Que tipo de pessoas vivem lá?

O viajante responde dizendo que vinha de uma aldeia maravilhosa, onde viviam pessoas alegres, felizes, bondosas, cheias de amor e carinho para com seu próximo.

Ao ouvir isso, o menino pensa consigo “imagina, sair de um lugar como esse, caminhar tanto nesse deserto escaldante, para chegar aqui, nessa aldeia onde só há gente má.

Esse viajante não vai gostar nada da resposta que vai ouvir do sábio”

Mas quando o sábio mexe os lábios, as palavras que saem deles fazem o menino colocar as duas mãos na boca para não deixar fugir um grito de espanto!

As palavras do sábio ao viajante ecoavam na cabeça do menino:

— Nesta aldeia vivem pessoas exatamente iguais às que vivem na aldeia de onde vens.

Sem acreditar, o menino ficou observando o viajante agradecer ao sábio e partir rumo à aldeia, saltitando de alegria.

Dessa vez, o garoto não se conteve.

Ele tirou as mãos da boca e perguntou ao sábio:

- Mestre, como que diante de duas perguntas idênticas, destes respostas tão diferentes?

O mestre se virou para ele, e muito calmamente respondeu-lhe:

— É muito simples, meu jovem.

Cada um encontra na vida aquilo que traz dentro de si mesmo.
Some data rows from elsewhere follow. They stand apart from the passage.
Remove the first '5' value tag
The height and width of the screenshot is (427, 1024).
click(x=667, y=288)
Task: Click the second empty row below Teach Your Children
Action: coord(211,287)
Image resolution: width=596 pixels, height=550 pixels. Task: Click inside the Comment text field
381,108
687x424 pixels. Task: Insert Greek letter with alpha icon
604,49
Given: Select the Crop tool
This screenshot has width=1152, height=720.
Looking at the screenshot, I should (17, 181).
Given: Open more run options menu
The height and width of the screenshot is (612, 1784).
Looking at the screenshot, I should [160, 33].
Aprendi isso depois de passar por muitas vilas e depois de ter convivido com muitas pessoas.

E fechou os olhos novamente.

O menino pegou seu pote, foi até o poço, encheu-o e voltou para casa.
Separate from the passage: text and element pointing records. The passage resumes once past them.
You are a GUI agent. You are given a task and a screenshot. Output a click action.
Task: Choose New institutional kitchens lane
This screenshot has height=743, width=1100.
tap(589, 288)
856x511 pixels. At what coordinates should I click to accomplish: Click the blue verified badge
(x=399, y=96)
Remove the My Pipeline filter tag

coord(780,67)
No caminho, ainda pensando nas palavras do mestre, arrependeu-se de ter tratado mal seus amigos e vizinhos.

Ele percebeu que havia criado muros em seu coração depois que ouviu a resposta do mestre ao primeiro viajante.

“Ora, o mestre está certo! Na minha cidade só há pessoas más e mesquinhas, eu quero é distância delas” havia pensado na época.
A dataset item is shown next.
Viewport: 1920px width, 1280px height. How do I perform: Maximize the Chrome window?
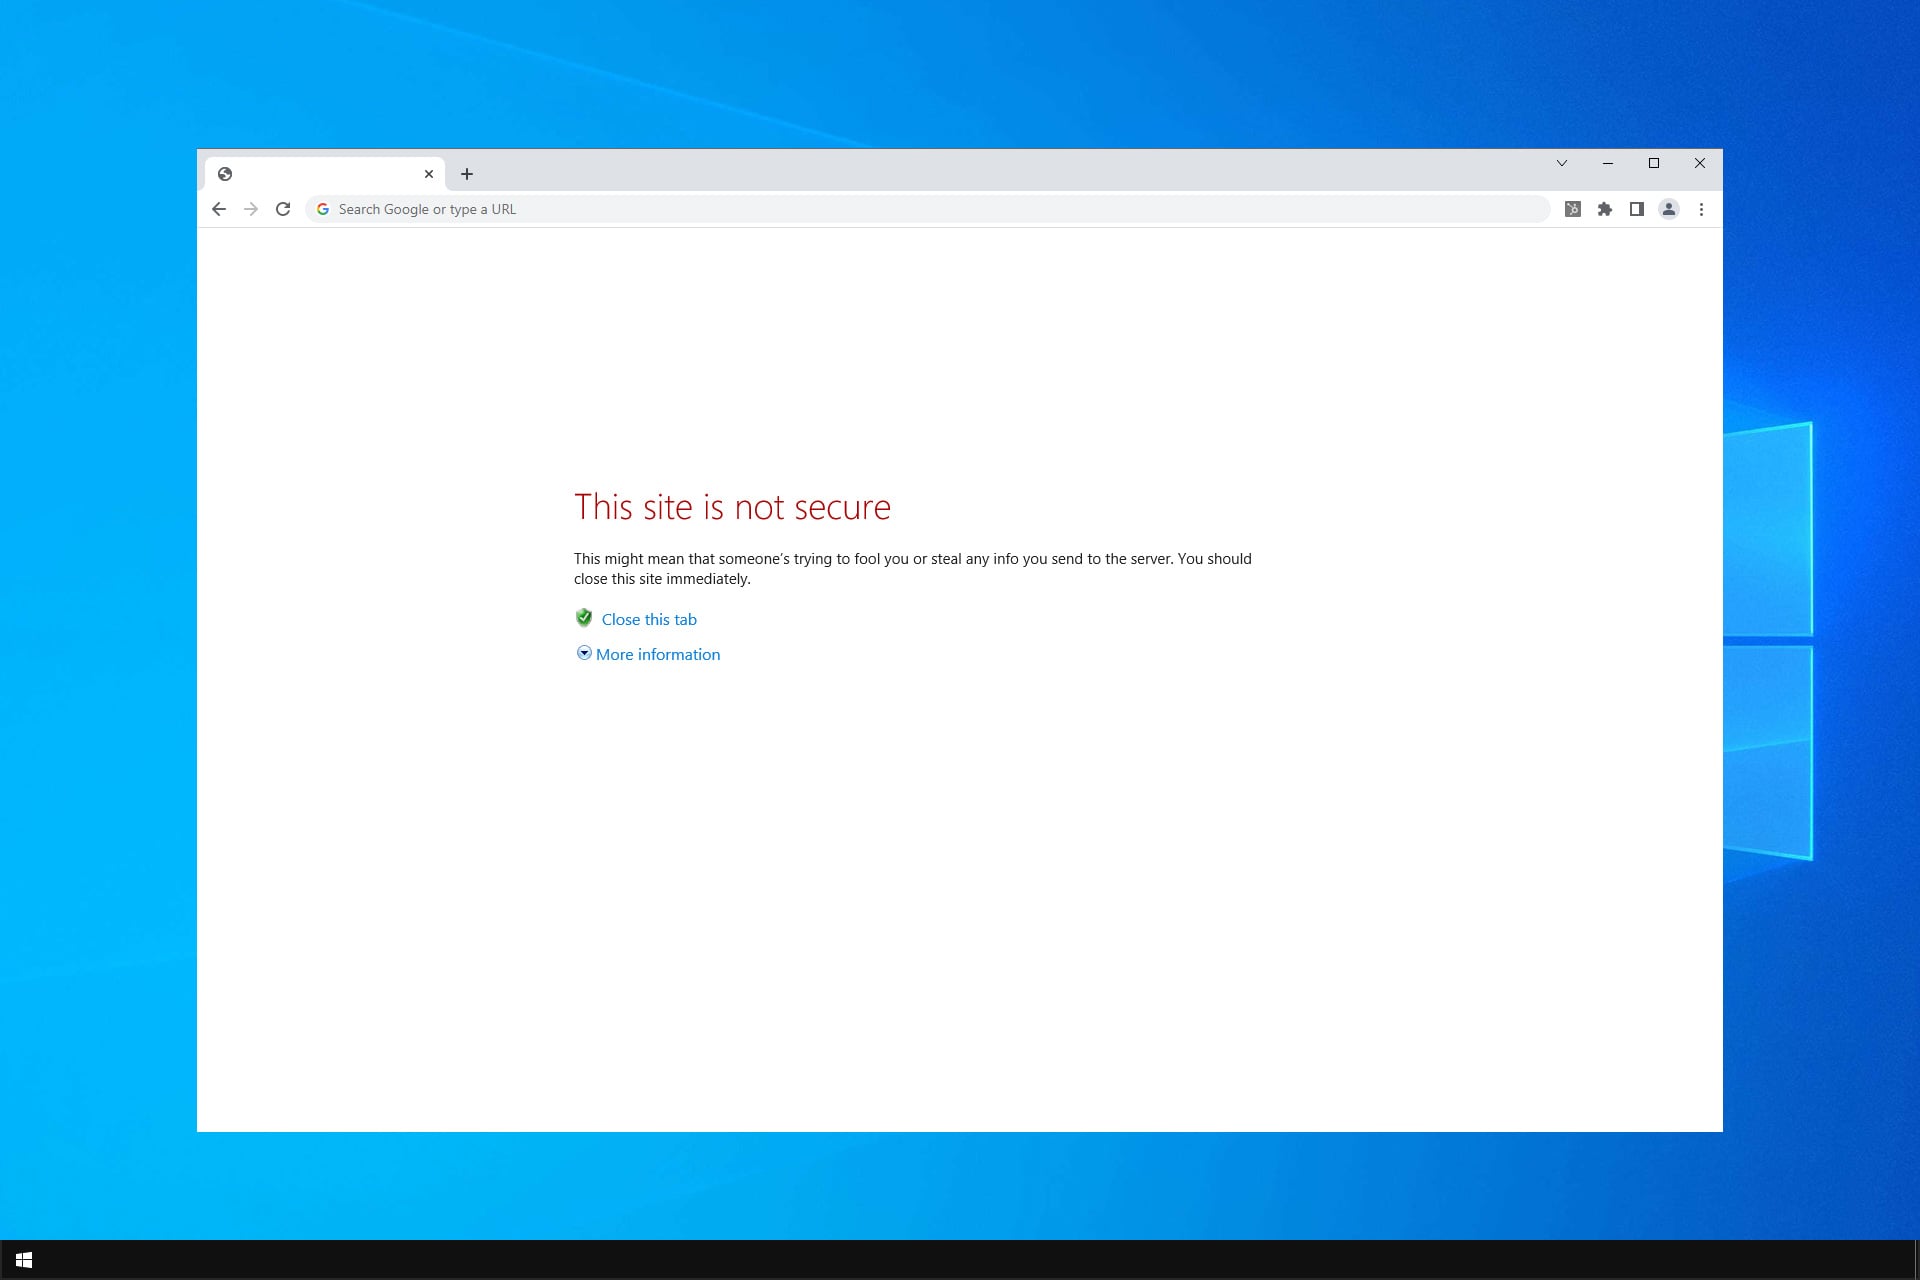(1654, 163)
Mas tudo mudou quando ele ouviu a resposta do mestre ao segundo viajante…

Finalmente o menino percebeu a mensagem de Provérbios 4:23.

Lá está escrito que acima de tudo o que devemos guardar, que guardemos o nosso coração.

O menino aprendeu que nós podemos viver felizes em qualquer lugar se soubermos guardar o nosso coração contra o rancor, contra a vaidade, contra a ira, contra a vingança.

Ele aprendeu que a diferença da resposta do mestre para os viajantes não estava na cidade para onde eles queriam ir.

A diferença era o que estava em seus corações.

O que temos em nosso coração define o que vivemos em nossas vidas.

Depois daquele dia, o menino passou a só guardar coisas boas em seu coração e até hoje contempla o pôr do sol naquele mesmo lugar, perto daquele único poço no deserto.

E agora, já um senhor de idade, ele percebe todas as tarde um menino vir buscar água no poço e sentar-se do lado dele, esperando aprender uma grande lição do novo sábio da vila, que sucedeu o antigo, mas que guarda em seu coração a mesma lição, a maior lição da vida: guarde o seu coração.